Sahin and his collaborators used RNA molecules encoding neoantigen peptides in their vaccines. RNA, like peptides, is fast and flexible, and it has an extra advantage: “It is its own adjuvant,” Sahin says, referring to an ingredient that is added to a vaccine to help stimulate an immune response. As RNA is the genetic material in many viruses, the body tends to be on high alert for it; the mere presence of certain forms of RNA can kick-start the immune system.
Despite these diverse approaches, the vaccines all had effects. “So that’s the good news,” says Schreiber, who was not involved in the studies. “But there’s not been enough treatment yet to know, is any one better than the other?”
The only way to resolve this, say Schreiber and other scientists, is through more studies with larger numbers of patients. Such studies are also necessary to confirm whether neoantigen vaccines actually help people to live longer.
All studies of neoantigen vaccines in people published so far have involved melanoma. It’s thought to be a good target because melanoma cells tend to have a large number of mutations.

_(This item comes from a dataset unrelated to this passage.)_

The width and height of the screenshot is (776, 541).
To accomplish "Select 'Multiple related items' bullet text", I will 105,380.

Lots of mutations means lots of neoantigens, which are needed because patients do not produce T cells corresponding to every neoantigen in a vaccine cocktail. In Sahin’s study, the overall response rate was 60% — enough to make a difference to patients, but leaving plenty of room for improvement.

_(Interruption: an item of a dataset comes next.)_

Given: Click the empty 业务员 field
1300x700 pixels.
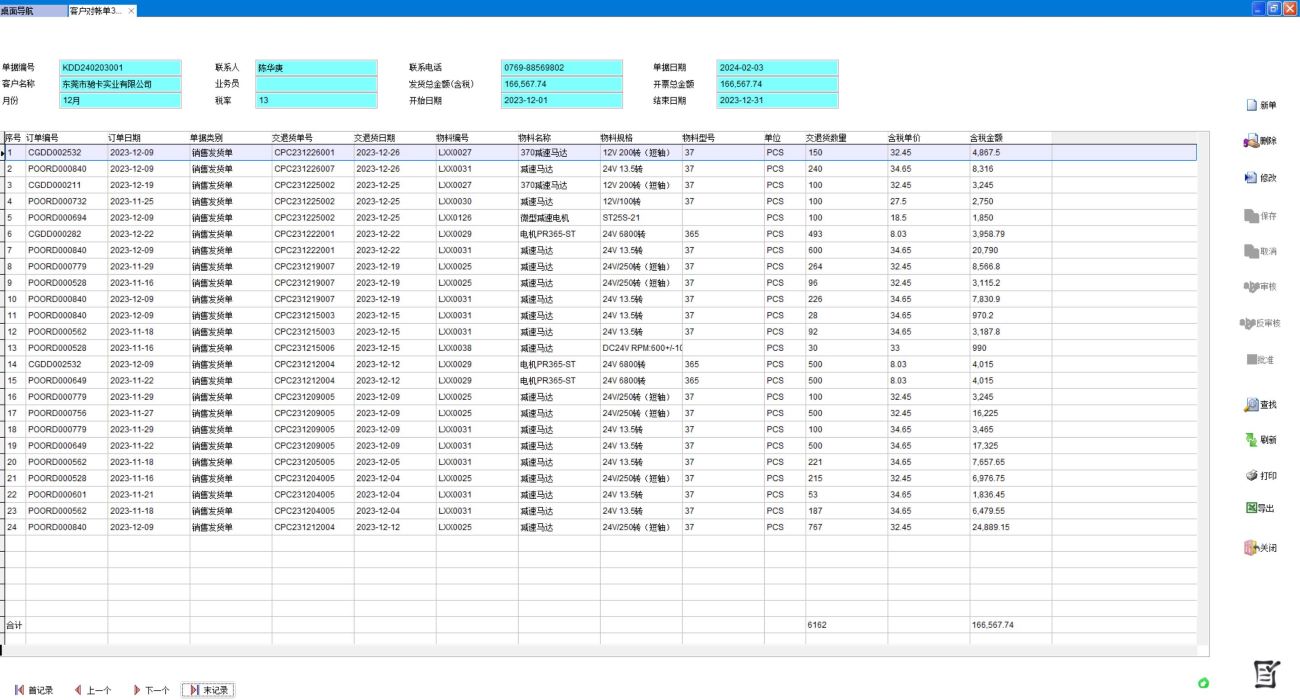Looking at the screenshot, I should (316, 84).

Until researchers get better at predicting which neoantigens will generate a response, they need to target cancers with a high mutation rate, says Fred Ramsdell, vice-president of research at the non-profit Parker Institute for Cancer Immunotherapy in San Francisco, California. As well as melanoma, that category includes lung, stomach, colorectal and cervical cancers. “We want to be really efficient in generating these responses before we go to tumours with a mutation load that’s relatively low,” Ramsdell says.

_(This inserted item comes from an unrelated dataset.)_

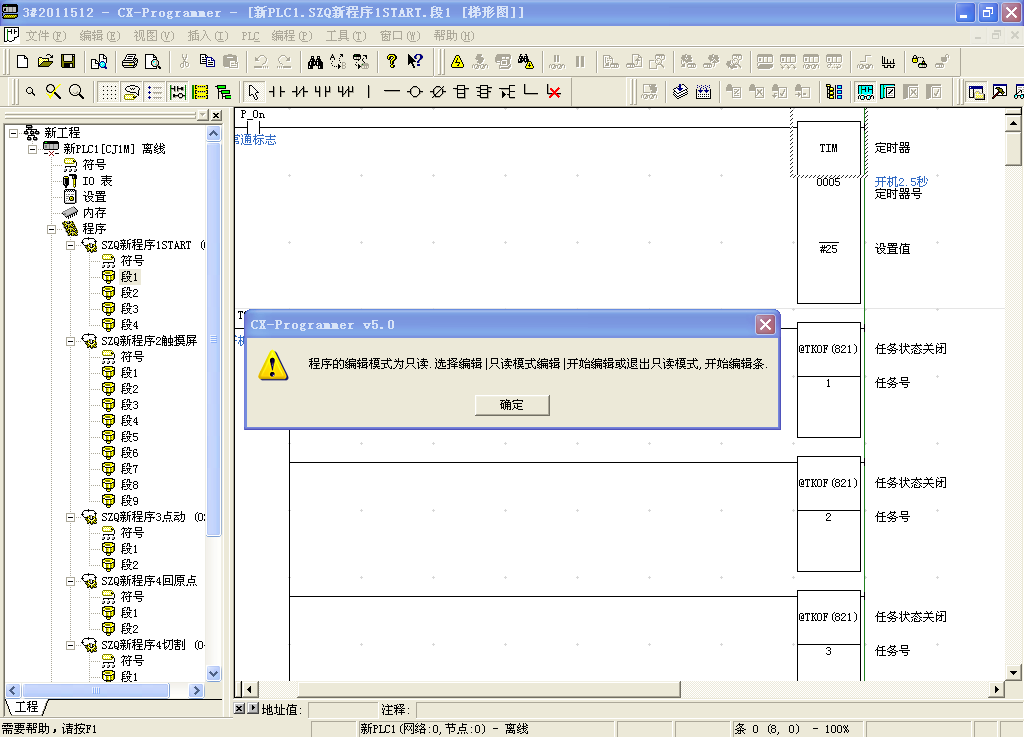
Task: Collapse the 程序 node in project tree
Action: point(52,229)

Despite this caution, clinical trials are tackling cancers that carry very few mutations, such as the brain cancer glioblastoma, as well as others with moderate mutation rates such as breast cancer. The results may eventually reveal whether there is a certain mutational threshold required for neoantigen vaccination to be feasible.
Running in parallel is work to improve the prediction of which neoantigens will provoke an immune response. Algorithms are constantly being refined. The Parker Institute has launched a project to coordinate this research that involves pharmaceutical, biotechnological, academic and non-profit partners.
Researchers are watching to see how close the project can come to reaching a 100% response, says Bhardwaj, whose lab is participating. “Can you predict well enough that everything you pick is immunogenic?”
To reach that level, scientists will have to nail down many other technical details such as the dose and timing of vaccination and the best adjuvant. They will have to learn how to combine neoantigen vaccines with checkpoint inhibitors and other therapies, and how the microenvironment — the immediate area around a tumour — affects the function of the immune system. And they will have to make vaccines much more quickly — in several weeks or less rather than the three months or so it took in the recent clinical studies.
Academic labs and biotechnology companies seem eager to take on the challenge. Hacohen and Wu are co-founders of Neon Therapeutics of Cambridge, Massachusetts, and Sahin is founder and chief executive of Mainz-based BioNTech, both of which aim to commercialize neoantigen vaccines.
Neoantigen therapy is seen as a promising treatment for cancer, and there are high hopes that the strategy will fulfil its potential. But there is also the legacy of cancer therapies with theoretical promise that haven’t panned out. The neoantigen approach, says Wu, “is very rational on paper. But we have to just see how it works out in the clinic.”